## WHAT THE TASK ASKS
Please copy each line of the records below that holds the word "computer".

## Stored items
▬▬▬▬▬▬▬▬▬▬

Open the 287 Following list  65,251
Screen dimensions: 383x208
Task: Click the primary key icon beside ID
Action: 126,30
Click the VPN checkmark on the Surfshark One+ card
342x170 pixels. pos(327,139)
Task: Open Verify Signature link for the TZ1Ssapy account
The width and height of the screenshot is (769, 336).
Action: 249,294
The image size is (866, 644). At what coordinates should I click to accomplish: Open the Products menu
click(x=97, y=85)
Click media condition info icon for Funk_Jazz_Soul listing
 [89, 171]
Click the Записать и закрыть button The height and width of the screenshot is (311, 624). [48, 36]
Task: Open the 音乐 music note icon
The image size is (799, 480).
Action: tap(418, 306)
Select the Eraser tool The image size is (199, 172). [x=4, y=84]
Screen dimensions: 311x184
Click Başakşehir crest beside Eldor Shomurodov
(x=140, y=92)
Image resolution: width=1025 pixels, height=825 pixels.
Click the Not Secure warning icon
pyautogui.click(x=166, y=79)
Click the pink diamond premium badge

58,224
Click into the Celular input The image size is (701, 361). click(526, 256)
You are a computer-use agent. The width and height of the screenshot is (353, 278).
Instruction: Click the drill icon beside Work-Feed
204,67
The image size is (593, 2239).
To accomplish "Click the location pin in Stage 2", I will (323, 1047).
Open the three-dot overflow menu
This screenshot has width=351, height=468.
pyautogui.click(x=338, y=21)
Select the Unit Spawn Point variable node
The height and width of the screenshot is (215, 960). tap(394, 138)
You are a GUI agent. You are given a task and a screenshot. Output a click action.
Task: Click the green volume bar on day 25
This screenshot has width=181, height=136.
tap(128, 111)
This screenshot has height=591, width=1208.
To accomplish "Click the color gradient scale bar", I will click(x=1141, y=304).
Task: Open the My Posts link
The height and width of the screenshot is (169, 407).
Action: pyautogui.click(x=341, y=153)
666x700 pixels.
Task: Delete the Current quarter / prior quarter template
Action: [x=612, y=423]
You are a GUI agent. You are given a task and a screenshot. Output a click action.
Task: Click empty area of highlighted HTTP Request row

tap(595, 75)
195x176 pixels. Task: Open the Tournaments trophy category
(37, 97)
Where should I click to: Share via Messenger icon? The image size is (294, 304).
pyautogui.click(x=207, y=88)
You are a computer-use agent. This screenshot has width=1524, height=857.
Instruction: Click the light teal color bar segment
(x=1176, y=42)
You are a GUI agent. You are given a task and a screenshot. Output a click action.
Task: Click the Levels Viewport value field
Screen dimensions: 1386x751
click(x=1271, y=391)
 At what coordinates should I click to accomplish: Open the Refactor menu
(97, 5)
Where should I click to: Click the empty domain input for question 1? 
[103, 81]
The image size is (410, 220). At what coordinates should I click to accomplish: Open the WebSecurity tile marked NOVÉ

▬▬▬▬▬▬▬▬▬▬

## WRITTEN REPLY
You are a computer-use agent. The width and height of the screenshot is (353, 278).
You are a computer-use agent. This screenshot has width=1524, height=857.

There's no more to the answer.